We thank Cornel Arima, Agneta Ogolo, James Sande, Cephas Oyieke, Michael Ayaya, Catherine Sumbi, and Everlyne Omondi for the technical assistance they offered in performing the RDTs and the microscopical examinations.
All authors declare that they have no competing interests.
Availability of data and materials
The data supporting the conclusions of this paper are included within the paper. Raw data may be obtained from the corresponding author upon request.
Consent for publication
This study reports no individual data. This work is to be published with permission of the Director, Kenya Medical Research Institute. Material has been reviewed by the Walter Reed Army Institute of Research. There is no objection to its presentation and/or publication. All authors have read and approved the manuscript for publication.
The views expressed in this work are those of the authors and do not represent those of the Walter Reed Army Institute of Research, US Army Medical Department, or US Department of the Army or the Department of Defense.

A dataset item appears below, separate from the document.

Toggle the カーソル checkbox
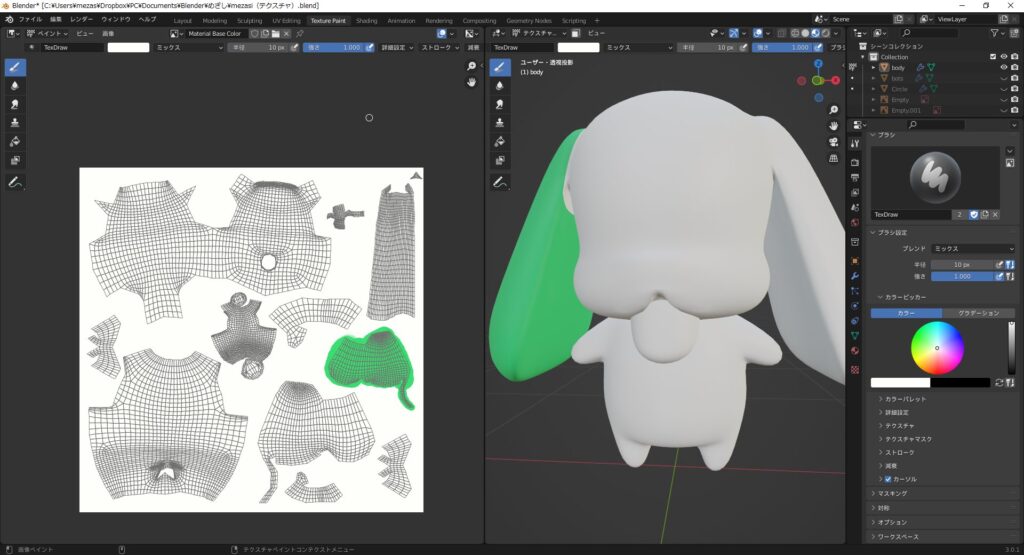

This study was approved by the ethics committee of the Kenya Medical Research Institute, Nairobi (protocol# KEMRI Protocol SSC# 2008) and the Walter Reed Army Institute of Research Human Subjects Protection Division, Silver Spring, Maryland, USA (WRAIR- Protocol# 1720). Each participant was provided with oral and written information describing the nature and duration of the study before signing the consent form. If the participant was a child (<18 years), the consent document was signed by the parent or legal guardian. If the participant was able to give only oral consent, a witness to the consent process signed the consent form on his/her behalf. The subjects received a copy of the signed consent document prior to initiation of any activities related to this study. Blood specimens were collected aseptically using a capillary method by a phlebotomist. All participants found to be malaria-positive by RDT or microscopy were treated according to national guidelines on malaria case management. Patients were administered an oral dose of Coartem® (artemether–lumefantrine), and those patients with co-infections were treated appropriately with antibiotics and antifungal. Haematinics were administered when necessary for patients with anaemia.
This work was supported by the Armed Forces Health Surveillance Center-Global Emerging Infections Surveillance and Response System funding (AFHSC-GEIS, Proposal# P0046_14_KY).
Publication/submission to another journal
This manuscript has not been published or submitted to another journal for publication.